佐々木林風(1884-1933)は、東京美術学校を卒業後、一時新潟の小千谷中学校に教師としてつとめていたが、明治44年頃には再び東京に戻った。帰京後は、実業之日本社発行の「少女の友」に川端龍子らとともに表紙や挿絵を描き、ほかにも「婦人世界」「日本少年」「女學世界」など多くの雑誌の口絵や表紙を担当し、大正初期の挿絵画家として一時代を画した。
西方春叢(1877-1936)は、東京美術学校を卒業後、一時、広島市、長岡市に住んでいたが、帰郷して新発田中学校の教師をつとめながら、人物、花鳥画を制作した。

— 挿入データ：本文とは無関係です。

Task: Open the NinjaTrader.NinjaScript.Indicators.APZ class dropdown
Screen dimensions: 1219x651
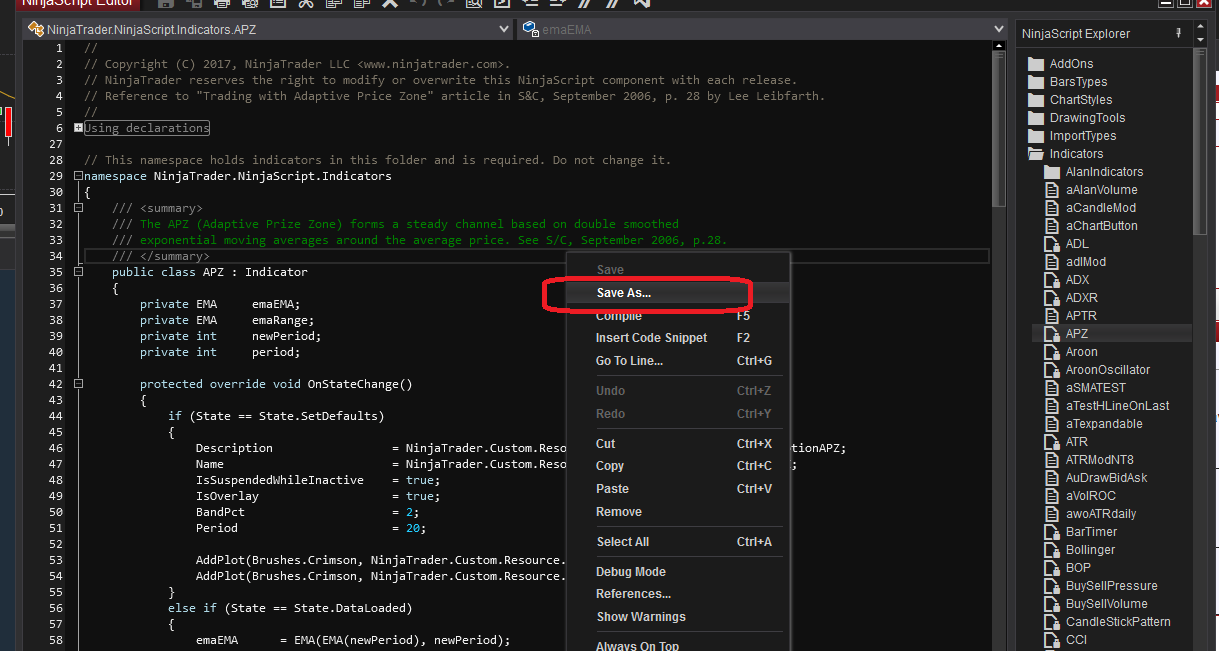Action: point(504,30)
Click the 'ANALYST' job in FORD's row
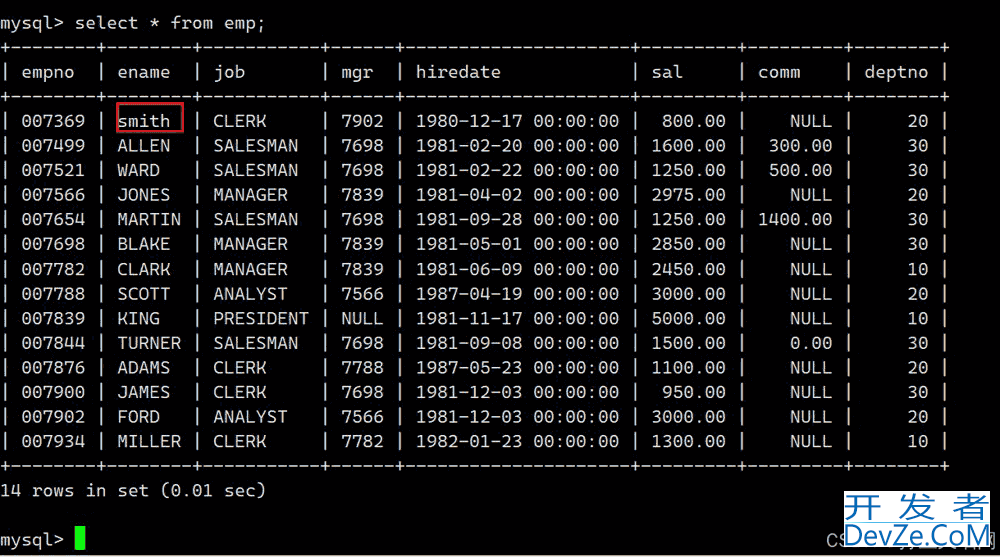The height and width of the screenshot is (557, 1000). pos(250,417)
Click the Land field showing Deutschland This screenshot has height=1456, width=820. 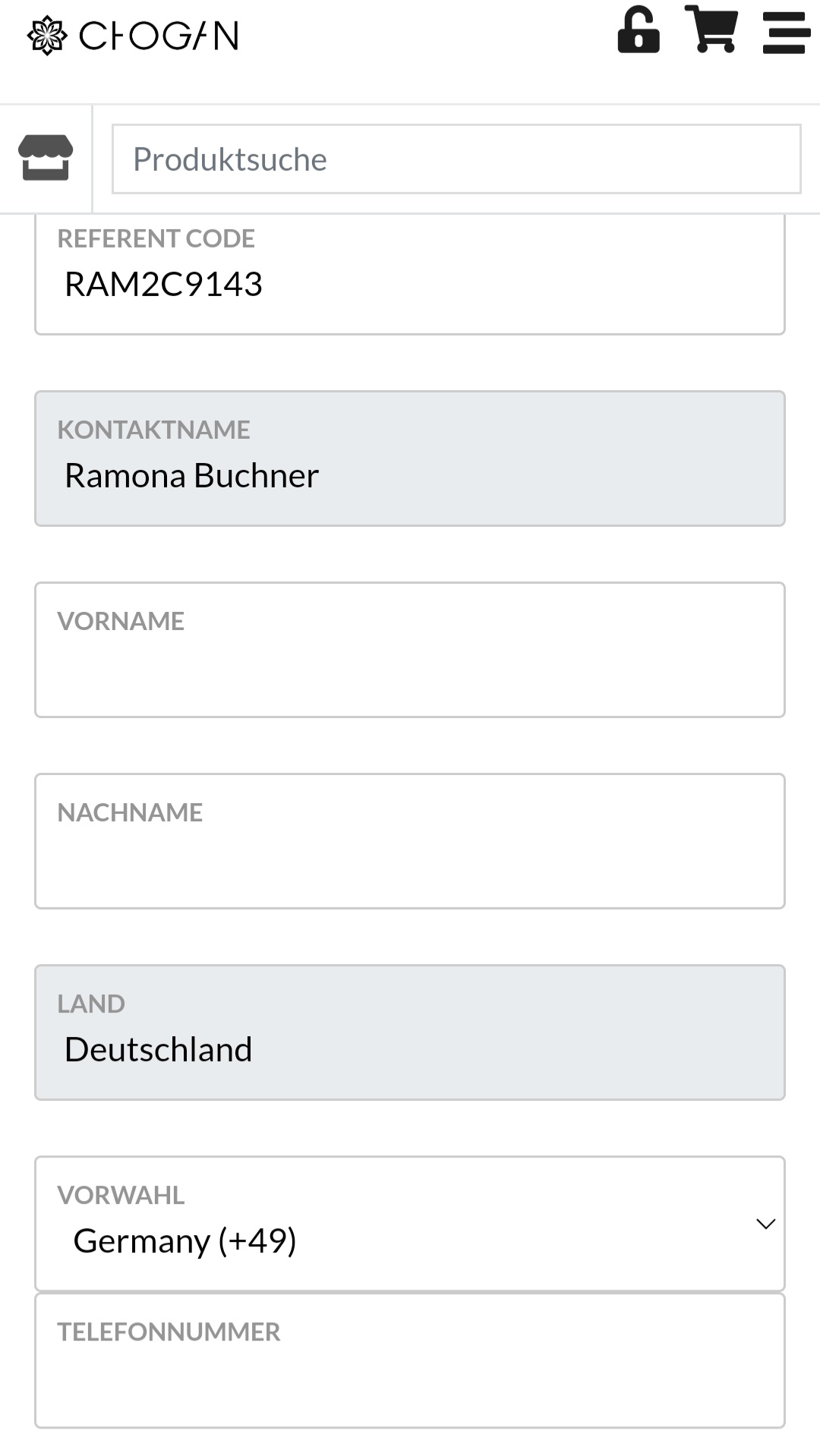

桐谷洗鱗(1877-1932)は、東京美術学校を卒業後、2度にわたってインドを訪れ、ヨーロッパやアメリカも回るなどして見聞を広めた。日本人画家が相次いでインドを訪れるようになったのは、明治34年から35年にかけて岡倉天心がインドを訪れてからで、明治期にインドに渡った日本画家としては、洗鱗のほかに、菱田春草、横山大観、勝田蕉琴、町田曲江らがいる。
佐々木林風(1884-1933)ささき・りんぷう
明治17年新発田市生まれ。本名は璋松。明治35年東京美術学校予備過程に入学し、翌年日本画科に進んだ。明治40年同校を卒業し、川端玉章に師事した。大正9年第2回帝展に初入選し、以後第10回展までほぼ毎回歴史画を中心に出品を続けた。この間、北白川宮邸の襖絵を制作した。弟に俳人の佐々木有風がいる。昭和8年、50歳で死去した。
西方春叢(1877-1936)にしかた・しゅんそう
明治10年新発田市生まれ。本名は俊造。東京美術学校日本画科に入り、川端玉章に師事し、明治36年に卒業した。旧制新発田中学校の教師をつとめた。大正4年に第9回文展に入選した。昭和11年、60歳で死去した。
桐谷洗鱗(1877-1932)きりや・せんりん
明治10年長岡市宮本生まれ。本名は長之助。生家は深見家で、明治34年東京の桐谷家の養子となった。富岡永洗、橋本雅邦に師事し、昭和40年東京美術学校日本画科を卒業した。仏画を得意とし、文展に数回入選した。明治44年と大正6年の2度にわたってインドを訪れた。昭和6年、ポーランドで開催の日本宗教芸術展では国賓待遇を受けたという。昭和7年、インドにできた聖堂に壁画を描くためインドに渡る準備をしていた中、56歳で急逝した。